Task requirements —
- A) In the forum thread about TV signal trouble, rewrite the part that opens with the words "The TV viewing" and closes with "and so on...", substituting "TiVo boxes" for "Roamios".
- B) According to the forum thread about TV signal trouble, which earlier TiVo models did the same TVs handle without this problem?
- C) Write what comes next in the forum thread about TV signal trouble, following on from its final sentence.

Text passage —
********

I've tried locking it on everything from 720 through 1080p all with the same results. I also set it to "auto." Again all with the same results.

The TV can handle everything from 720p through 1080p and everything in between.

The TV viewing is fine it's just that hesitation in the beginning when it loses the signal then needs time to synch back up before the picture comes back.


----------



## nooneuknow (Feb 5, 2011)

I think I'm having the same issue(s) with three base Roamios and two Sony TVs.

Even though I set the Roamios to fixed 1080i (or 1080p) ONLY, as the fixed output (plus checking the 1080p/24 passthru for Netflix), my TVs "freak out" while navigating, or during commercial transitions, or if any little issue arises in the cable signal, and so on...

The same TVs handled TiVo HDs and Premieres without this problem. All possible troubleshooting has been done. I'm not going to spend another hour going into great details about everything I've tried.

********

Supplied information —
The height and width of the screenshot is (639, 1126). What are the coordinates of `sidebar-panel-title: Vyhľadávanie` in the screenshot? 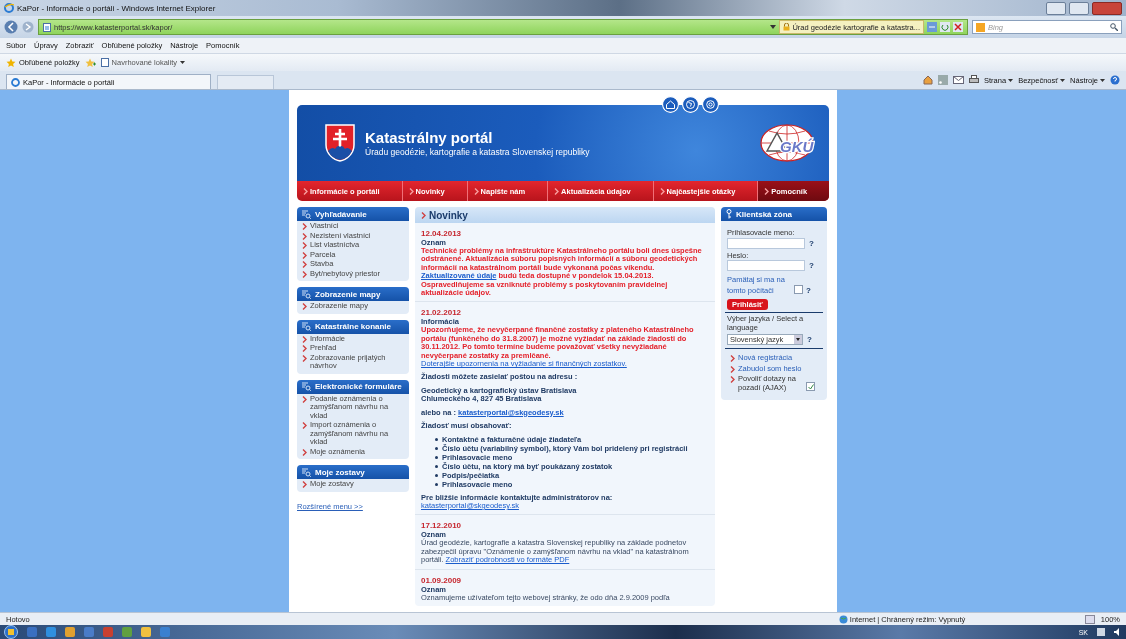 It's located at (341, 214).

********

Answers to the problems —
- A)
The TV viewing is fine it's just that hesitation in the beginning when it loses the signal then needs time to synch back up before the picture comes back.


----------



## nooneuknow (Feb 5, 2011)

I think I'm having the same issue(s) with three base TiVo boxes and two Sony TVs.

Even though I set the TiVo boxes to fixed 1080i (or 1080p) ONLY, as the fixed output (plus checking the 1080p/24 passthru for Netflix), my TVs "freak out" while navigating, or during commercial transitions, or if any little issue arises in the cable signal, and so on...

- B) TiVo HDs and Premieres.

- C)
I've lost hope... All I can do is keep bringing it up when I see a similar post by another member...

No matter what thread I bring it up in, all I get are people who tell me they don't have this problem. Well, that's just great... I'm so happy for all the people that don't have the problem. I then politely say that I'm looking for others having the problem, or people who had it and somehow fixed it. Then, things go silent (for this specific issue)...

Funny thing is, these same Roamios didn't used to have this problem. It presented itself in a previous software update, and has persisted ever since...

I'm not going to buy new TVs, when the literal dozen other HDMI devices I have around, work just fine with what I have. The Roamios are the ONLY "problem childs" in the mix. If I could get ONE other HDMI device to act the same, I'd think differently.

I guess I have to buy some inline device to "correct" whatever the Roamios are doing with the HDMI signal, or live with it, or just wait and see what future software brings. I've tried switches in-line, and they'd fail to re-sync at all, requiring me to switch away from the input, then back to it again, just to get more than a black screen, and no audio.

My TVs have a way to show the current resolution and audio mode, with a single remote press, and that data goes blank when this happens.

Good luck in your quest... I'm subbed to ~10 threads where any similar problem is mentioned, and this is the only one with any recent activity...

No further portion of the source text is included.